Anworth: Stock Repurchase Program and Series B Adjusted Conversion Rate

  Anworth: Stock Repurchase Program and Series B Adjusted Conversion Rate

Business Wire

SANTA MONICA, Calif. -- December 23, 2013

Anworth Mortgage Asset Corporation (NYSE: ANH) announced today that its board
of directors had authorized the Company to acquire up to an additional
5,000,000 shares of its common stock under its share repurchase program
effective December 23, 2013. The shares are expected to be acquired at
prevailing prices through open market transactions. The manner, price, number
and timing of share repurchases will be subject to market conditions and
applicable U.S. Securities and Exchange Commission rules. From October 1
through December 20, 2013, the Company had repurchased an aggregate of
2,816,274 shares of its common stock at a weighted average price of $4.42 per
share through its existing share repurchase program.

Also, in accordance with the terms of Anworth’s 6.25% Series B Cumulative
Convertible Preferred Stock, or Series B Preferred Stock, the Company
announced that the conversion rate of the Series B Preferred Stock will
increase from 3.9702 shares of Anworth’s common stock to 3.9881 shares of its
common stock effective December 24, 2013.

- TO-DO LIST -
A - According to the Anworth announcement, how many additional shares of common stock did the board authorize the company to acquire?
B - For each statement, say yes or no to whether it agrees with the Anworth announcement, and quote the words that decide it.
(i) The shares are expected to be bought at prevailing prices through open market transactions.
(ii) The conversion rate of the Series B Preferred Stock will go down.
(iii) From October 1 through December 20, 2013, the company bought back shares at a weighted average price of $5.42 per share.
The listing after this point is separate material with no connection to the Anworth announcement.

- DATA EXTRACT -
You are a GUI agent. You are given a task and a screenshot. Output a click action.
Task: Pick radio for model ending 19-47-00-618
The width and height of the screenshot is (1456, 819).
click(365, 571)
---
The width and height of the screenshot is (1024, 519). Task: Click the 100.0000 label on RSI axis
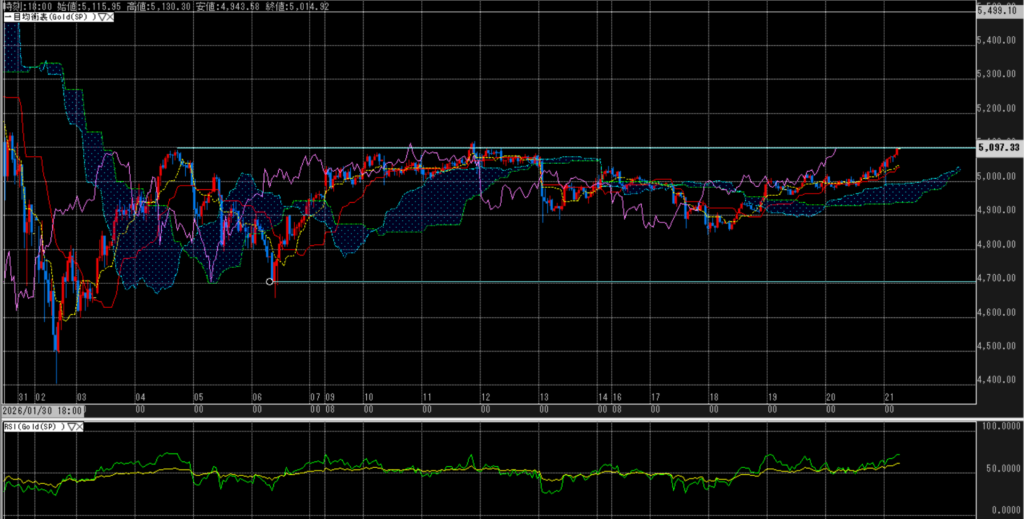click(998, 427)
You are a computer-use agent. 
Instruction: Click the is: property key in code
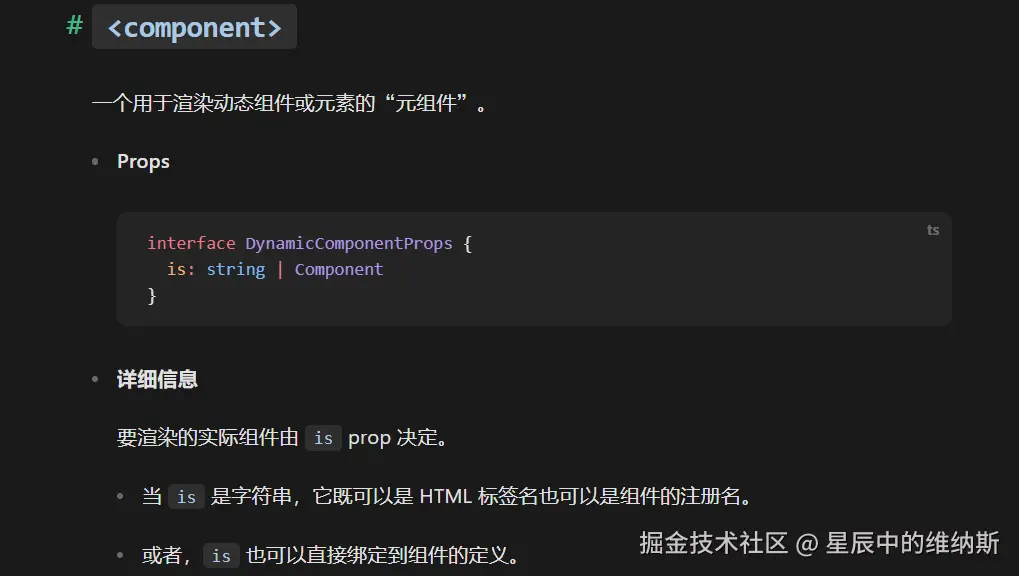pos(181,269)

- FULL ANSWERS -
A - Up to an additional 5,000,000 shares of its common stock.

B -
(i) Yes: "The shares are expected to be acquired at prevailing prices through open market transactions."
(ii) No: "will increase from 3.9702 shares of Anworth’s common stock to 3.9881 shares of its common stock"
(iii) No: "at a weighted average price of $4.42 per share"